═══ RECORDS TO USE

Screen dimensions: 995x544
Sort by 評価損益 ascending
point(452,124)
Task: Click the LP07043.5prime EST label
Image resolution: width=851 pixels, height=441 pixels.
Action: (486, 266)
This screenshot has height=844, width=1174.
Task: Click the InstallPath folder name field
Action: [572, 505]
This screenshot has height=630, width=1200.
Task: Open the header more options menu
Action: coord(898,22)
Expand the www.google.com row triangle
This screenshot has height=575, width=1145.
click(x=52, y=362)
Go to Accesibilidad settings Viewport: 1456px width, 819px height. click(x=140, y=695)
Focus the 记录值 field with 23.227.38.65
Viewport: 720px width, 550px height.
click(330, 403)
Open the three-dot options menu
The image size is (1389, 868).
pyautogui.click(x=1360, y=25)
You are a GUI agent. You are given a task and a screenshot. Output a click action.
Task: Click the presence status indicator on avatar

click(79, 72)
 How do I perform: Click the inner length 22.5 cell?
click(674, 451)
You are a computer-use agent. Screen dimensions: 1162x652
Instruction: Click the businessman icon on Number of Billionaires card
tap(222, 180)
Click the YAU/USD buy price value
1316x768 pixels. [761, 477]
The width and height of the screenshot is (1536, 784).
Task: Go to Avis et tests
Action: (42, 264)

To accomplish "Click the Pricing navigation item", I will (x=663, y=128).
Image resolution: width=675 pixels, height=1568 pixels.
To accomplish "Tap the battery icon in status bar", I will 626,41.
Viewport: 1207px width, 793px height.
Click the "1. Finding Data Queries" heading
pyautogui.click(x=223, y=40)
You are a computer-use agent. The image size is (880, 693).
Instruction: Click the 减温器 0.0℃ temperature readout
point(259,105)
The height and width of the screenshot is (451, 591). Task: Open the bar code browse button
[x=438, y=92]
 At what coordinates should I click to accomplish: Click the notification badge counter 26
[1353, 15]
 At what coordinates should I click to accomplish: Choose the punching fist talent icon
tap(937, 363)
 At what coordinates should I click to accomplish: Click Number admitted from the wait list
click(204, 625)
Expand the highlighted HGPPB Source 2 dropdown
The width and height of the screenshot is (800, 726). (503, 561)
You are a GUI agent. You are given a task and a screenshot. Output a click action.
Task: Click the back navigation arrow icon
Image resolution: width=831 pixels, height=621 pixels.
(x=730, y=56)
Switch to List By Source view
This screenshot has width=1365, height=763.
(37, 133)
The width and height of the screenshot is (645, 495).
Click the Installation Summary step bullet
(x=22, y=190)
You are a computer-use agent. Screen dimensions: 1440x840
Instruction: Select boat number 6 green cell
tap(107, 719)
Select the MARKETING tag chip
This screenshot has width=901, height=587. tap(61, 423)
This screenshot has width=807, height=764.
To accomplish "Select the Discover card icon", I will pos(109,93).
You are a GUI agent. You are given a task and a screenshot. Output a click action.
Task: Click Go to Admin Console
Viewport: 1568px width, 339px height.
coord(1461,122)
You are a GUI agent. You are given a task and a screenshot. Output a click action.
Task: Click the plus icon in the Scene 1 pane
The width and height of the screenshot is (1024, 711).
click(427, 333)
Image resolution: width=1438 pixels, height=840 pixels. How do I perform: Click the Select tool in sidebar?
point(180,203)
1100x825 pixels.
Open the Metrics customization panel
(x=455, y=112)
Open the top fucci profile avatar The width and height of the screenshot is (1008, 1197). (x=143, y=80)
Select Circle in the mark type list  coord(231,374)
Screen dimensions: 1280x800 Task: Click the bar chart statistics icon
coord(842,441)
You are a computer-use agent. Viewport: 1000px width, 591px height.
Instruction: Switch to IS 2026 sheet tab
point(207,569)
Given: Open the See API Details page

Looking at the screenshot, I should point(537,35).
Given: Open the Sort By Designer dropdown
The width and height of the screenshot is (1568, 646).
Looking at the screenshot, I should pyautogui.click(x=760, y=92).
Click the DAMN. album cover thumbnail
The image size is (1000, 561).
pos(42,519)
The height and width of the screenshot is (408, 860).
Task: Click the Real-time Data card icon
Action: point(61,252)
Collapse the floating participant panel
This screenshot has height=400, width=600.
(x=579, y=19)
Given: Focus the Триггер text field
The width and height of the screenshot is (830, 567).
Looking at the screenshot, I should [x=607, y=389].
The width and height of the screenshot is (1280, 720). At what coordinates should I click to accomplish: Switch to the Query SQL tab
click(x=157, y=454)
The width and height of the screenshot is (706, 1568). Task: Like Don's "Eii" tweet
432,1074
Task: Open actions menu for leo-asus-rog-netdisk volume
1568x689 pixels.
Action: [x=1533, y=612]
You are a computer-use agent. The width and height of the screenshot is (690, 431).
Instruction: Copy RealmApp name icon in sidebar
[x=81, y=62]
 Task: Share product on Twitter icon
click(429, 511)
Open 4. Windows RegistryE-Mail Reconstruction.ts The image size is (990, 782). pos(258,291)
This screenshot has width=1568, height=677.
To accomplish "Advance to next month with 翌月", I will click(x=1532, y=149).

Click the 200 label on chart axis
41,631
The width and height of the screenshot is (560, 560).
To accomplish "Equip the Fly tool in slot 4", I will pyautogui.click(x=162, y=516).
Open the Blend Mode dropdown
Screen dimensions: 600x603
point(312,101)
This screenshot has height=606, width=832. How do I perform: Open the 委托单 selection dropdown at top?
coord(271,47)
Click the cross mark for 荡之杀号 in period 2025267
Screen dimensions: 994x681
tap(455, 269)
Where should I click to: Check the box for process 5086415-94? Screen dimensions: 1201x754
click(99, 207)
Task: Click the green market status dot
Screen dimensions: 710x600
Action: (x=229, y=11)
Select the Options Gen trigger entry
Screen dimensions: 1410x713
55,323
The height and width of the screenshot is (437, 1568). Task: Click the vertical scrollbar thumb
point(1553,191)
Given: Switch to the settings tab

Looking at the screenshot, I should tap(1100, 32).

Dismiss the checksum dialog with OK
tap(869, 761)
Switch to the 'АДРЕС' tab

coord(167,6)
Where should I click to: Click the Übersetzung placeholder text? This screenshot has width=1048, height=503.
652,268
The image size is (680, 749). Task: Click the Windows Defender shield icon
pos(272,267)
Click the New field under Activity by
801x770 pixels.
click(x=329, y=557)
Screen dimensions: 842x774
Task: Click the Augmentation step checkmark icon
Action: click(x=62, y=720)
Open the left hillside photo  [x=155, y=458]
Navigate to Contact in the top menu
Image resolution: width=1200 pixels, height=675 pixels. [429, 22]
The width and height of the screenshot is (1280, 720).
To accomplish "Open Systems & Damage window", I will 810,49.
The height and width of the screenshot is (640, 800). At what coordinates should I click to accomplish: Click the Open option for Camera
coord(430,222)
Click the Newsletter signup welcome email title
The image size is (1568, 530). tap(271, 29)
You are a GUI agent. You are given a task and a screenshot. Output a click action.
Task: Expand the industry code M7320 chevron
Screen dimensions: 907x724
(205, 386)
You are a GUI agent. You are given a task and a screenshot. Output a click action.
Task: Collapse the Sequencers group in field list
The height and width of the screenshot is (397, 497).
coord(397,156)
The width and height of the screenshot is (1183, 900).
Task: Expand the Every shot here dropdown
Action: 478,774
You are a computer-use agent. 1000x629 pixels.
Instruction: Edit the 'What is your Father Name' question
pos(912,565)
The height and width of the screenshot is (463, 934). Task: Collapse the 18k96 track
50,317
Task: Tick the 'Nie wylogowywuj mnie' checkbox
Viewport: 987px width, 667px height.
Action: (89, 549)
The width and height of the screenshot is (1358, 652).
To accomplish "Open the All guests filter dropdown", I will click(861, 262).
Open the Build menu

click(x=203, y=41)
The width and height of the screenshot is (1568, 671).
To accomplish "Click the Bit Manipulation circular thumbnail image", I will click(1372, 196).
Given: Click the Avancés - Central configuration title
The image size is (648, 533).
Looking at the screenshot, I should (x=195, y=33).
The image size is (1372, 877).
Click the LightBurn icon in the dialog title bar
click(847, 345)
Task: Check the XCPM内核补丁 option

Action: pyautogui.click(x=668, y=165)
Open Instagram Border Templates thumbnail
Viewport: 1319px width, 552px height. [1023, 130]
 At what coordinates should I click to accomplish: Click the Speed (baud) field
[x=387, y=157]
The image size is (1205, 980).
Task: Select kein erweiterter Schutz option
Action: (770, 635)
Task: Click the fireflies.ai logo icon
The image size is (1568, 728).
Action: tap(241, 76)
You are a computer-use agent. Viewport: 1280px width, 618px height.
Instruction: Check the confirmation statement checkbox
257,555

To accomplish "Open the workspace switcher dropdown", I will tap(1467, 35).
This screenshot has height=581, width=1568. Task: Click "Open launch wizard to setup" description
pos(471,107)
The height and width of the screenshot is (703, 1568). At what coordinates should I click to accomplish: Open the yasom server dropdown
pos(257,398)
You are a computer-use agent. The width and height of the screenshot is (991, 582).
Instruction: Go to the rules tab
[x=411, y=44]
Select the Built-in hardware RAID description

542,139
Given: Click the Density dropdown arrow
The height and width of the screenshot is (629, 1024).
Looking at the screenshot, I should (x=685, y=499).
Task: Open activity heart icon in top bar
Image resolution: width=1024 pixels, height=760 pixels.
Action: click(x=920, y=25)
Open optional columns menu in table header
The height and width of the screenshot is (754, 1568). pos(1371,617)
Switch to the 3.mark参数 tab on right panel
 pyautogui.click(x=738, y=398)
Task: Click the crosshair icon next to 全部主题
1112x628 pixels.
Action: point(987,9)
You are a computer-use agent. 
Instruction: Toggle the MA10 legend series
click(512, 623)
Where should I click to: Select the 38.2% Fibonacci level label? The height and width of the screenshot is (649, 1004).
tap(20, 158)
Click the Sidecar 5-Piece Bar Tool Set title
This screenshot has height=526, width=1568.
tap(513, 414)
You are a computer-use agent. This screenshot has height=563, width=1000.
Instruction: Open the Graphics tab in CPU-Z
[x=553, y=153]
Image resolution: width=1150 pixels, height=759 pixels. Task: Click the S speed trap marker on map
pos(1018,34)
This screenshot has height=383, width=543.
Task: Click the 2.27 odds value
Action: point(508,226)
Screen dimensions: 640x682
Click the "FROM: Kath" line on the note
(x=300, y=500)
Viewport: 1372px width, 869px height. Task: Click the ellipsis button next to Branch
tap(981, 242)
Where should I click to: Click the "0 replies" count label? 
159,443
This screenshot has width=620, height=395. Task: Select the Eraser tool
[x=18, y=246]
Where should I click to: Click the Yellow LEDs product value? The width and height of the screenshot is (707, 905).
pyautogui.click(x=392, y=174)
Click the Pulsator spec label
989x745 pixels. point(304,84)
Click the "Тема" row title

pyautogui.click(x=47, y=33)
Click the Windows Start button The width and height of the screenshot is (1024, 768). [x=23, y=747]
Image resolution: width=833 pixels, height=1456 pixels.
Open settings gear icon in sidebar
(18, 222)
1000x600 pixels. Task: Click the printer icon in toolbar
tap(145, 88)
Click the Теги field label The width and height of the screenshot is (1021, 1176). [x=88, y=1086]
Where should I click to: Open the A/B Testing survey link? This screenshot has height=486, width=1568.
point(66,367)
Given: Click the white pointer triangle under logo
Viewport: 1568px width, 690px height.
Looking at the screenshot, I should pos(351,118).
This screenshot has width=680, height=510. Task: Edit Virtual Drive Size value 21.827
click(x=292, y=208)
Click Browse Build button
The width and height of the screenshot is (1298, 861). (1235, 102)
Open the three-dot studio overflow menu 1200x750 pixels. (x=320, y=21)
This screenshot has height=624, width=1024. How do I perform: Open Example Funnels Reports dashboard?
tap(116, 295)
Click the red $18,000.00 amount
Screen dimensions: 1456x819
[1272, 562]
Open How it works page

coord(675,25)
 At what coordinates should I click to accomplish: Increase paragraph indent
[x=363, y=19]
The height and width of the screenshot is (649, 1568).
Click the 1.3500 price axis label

══════

- ASSIGNED TASK -
Considering only the material above, set down every line from the one with "Image resolution: width=1150" to the one with "Screen dimensions: 640x682", inclusive, exactly as written.

- ANSWER TO THE EXERCISE -
Image resolution: width=1150 pixels, height=759 pixels. Task: Click the S speed trap marker on map
pos(1018,34)
This screenshot has height=383, width=543.
Task: Click the 2.27 odds value
Action: point(508,226)
Screen dimensions: 640x682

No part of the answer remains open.